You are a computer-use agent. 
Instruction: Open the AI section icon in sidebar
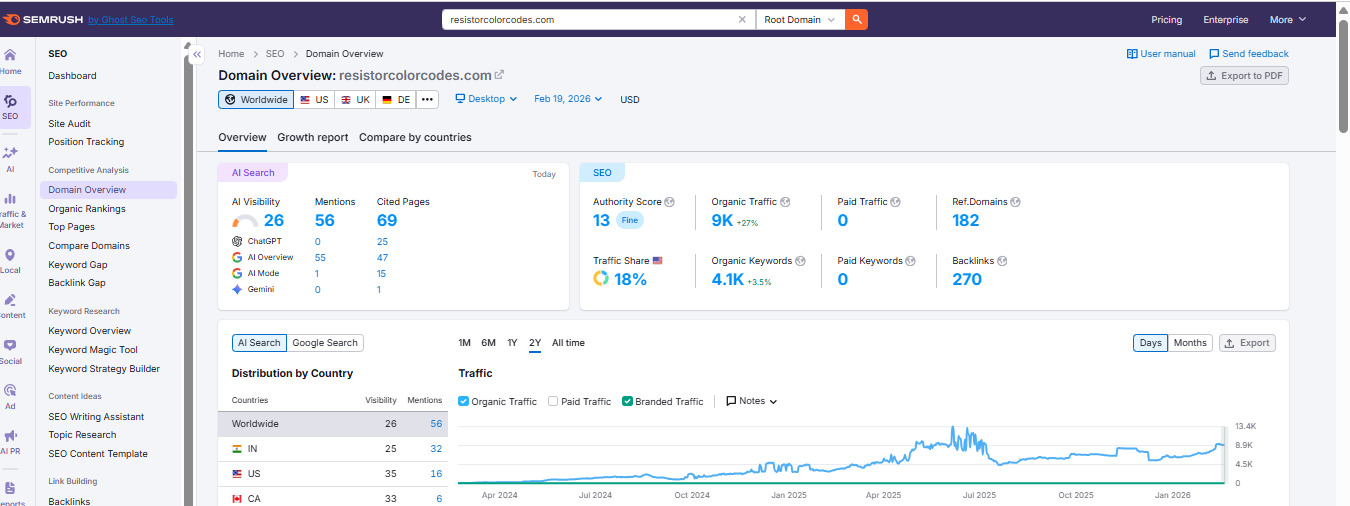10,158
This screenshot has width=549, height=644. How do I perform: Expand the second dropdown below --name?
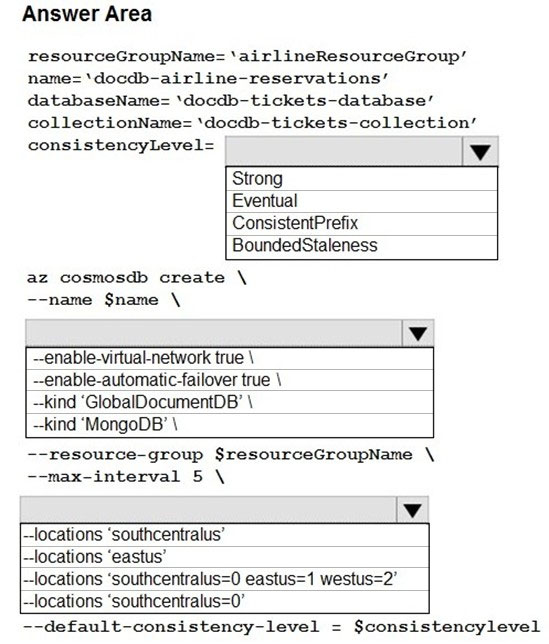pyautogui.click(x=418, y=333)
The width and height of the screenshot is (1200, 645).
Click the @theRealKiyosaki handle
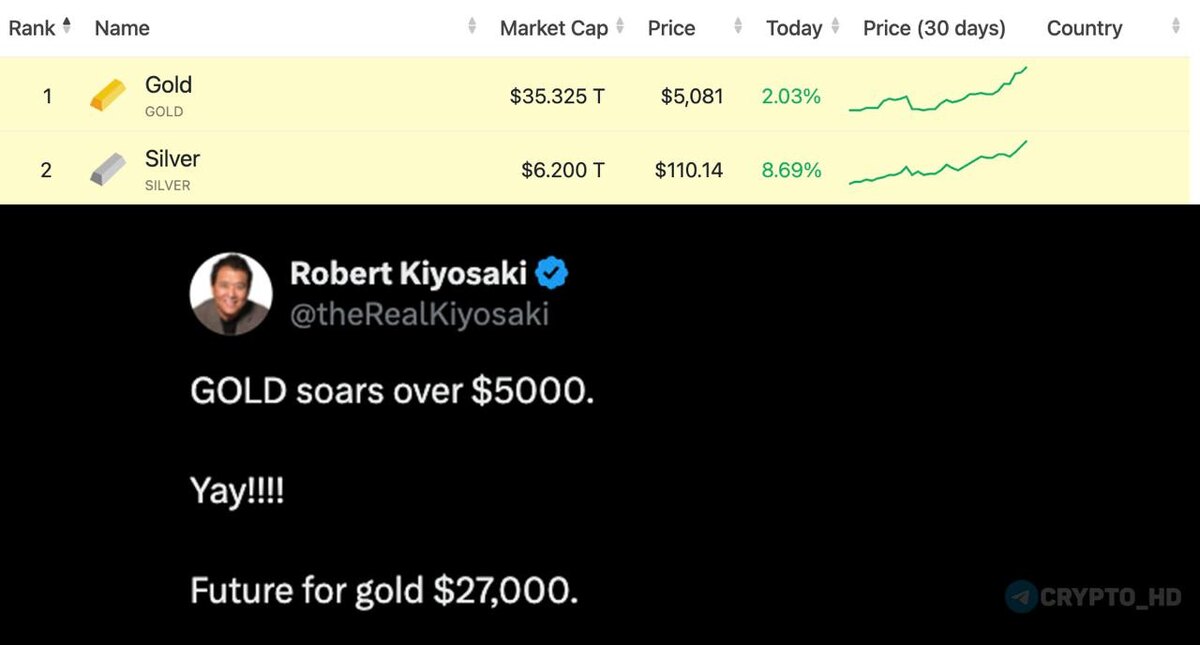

|---|

ENUNCIADO DO EXERCÍCIO. Transcreva fielmente todas as linhas dos itens acima e deixe as imagens fora da resposta.

RESPOSTA AO EXERCÍCIO.
You are a computer-use agent. 
Instruction: Open the AI section icon in sidebar
10,158
This screenshot has width=549, height=644. How do I perform: Expand the second dropdown below --name?
pyautogui.click(x=418, y=333)
The width and height of the screenshot is (1200, 645).
Click the @theRealKiyosaki handle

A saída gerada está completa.